This is a terrific take on the classic Caesar salad that substitutes sunflower seeds, capers and smoked dulse flakes for the usual egg yolks and anchovies. Dulse is an edible red algae that’s incredibly good for you. It’s full of minerals and vitamins including potassium, zinc, vitamin B and iodine. If you can’t find dulse flakes, simply toast a few large pieces of dulse in a dry skillet until it turns a rusty color. Remove and let cool (it will get crispy and dry) and then grind in a blender, food processor or coffee grinder. If you can’t find dulse, you can substitute a teaspoonful of soy sauce, which will provide dulse’s salinity and depth of flavor. This recipe makes a lot of dressing – it’s also great as a dip for vegetables or as a spread for sandwiches.
TIME: 15 minutes
2 heads romaine lettuce, washed and dried (dark outer leaves discarded)
1 cup sunflower seeds
1/2 cup fresh lemon juice
1/4 cup extra virgin olive oil
3/4 cup water
2 large cloves garlic, peeled and smashed
1 tablespoon capers
2 teaspoons smoked dulse flakes
1/2 teaspoon salt
freshly ground pepper
Rosemary and Thyme Croutons (recipe follows)
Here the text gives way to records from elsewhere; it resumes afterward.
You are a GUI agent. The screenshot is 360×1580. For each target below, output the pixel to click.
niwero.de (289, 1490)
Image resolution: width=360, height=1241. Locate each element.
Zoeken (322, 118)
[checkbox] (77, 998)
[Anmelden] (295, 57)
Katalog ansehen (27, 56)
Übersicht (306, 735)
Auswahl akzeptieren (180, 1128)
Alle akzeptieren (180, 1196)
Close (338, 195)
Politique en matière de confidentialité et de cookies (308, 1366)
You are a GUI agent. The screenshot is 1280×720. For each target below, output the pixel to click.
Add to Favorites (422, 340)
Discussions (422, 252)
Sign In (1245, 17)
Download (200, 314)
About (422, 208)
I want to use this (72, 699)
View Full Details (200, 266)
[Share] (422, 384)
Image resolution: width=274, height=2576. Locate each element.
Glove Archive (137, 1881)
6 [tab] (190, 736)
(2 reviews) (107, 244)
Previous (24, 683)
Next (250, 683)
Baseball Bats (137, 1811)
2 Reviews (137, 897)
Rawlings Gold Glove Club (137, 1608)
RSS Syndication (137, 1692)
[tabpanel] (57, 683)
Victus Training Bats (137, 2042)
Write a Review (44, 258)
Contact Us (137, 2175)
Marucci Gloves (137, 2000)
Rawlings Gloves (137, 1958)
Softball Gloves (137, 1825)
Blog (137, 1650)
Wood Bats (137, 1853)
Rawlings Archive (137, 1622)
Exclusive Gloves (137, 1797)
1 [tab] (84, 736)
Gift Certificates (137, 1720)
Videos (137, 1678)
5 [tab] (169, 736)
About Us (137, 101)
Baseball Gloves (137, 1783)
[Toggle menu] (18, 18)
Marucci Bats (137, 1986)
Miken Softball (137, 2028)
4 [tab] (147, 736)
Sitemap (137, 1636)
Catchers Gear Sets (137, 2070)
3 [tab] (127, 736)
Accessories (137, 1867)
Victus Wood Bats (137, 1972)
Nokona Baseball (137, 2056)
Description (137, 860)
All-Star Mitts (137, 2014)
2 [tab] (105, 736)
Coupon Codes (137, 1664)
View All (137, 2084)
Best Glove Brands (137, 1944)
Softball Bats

Tear the lettuce into small pieces and place in a large salad bowl.
Meanwhile, toast the sunflower seeds in a dry skillet over medium heat for about five minutes or until just barely browned and starting to smell nutty and fragrant. Put them in a blender with the remaining ingredients (except, of course, the croutons). Blend until fairly smooth. Dress the lettuce with as much dressing as you’d like. Serve with the Rosemary and Thyme Croutons.
Rosemary and Thyme Croutons
These are an optional topping for the Caesar Salad. If you have an extra ten minutes, they add great texture and flavor to the salad.
TIME: 10 minutes
2 tablespoons extra virgin olive oil
1 small sprig fresh thyme
1 small sprig fresh rosemary
1 garlic clove, peeled and smashed
2 cups of 1/2″ cubes of sourdough bread
coarse sea salt
freshly ground black pepper
smoked dulse flakes
Heat the olive oil in a large skillet over medium heat. Add the thyme, rosemary and garlic and cook for about a minute or until fragrant. Add the bread and toss together. Sauté for about four minutes, or until the bread is lightly browned and has absorbed all of the delicious oil. Remove to a paper towel-lined plate and discard the thyme, rosemary and garlic. Season the croutons with salt, pepper and smoked dulse flakes.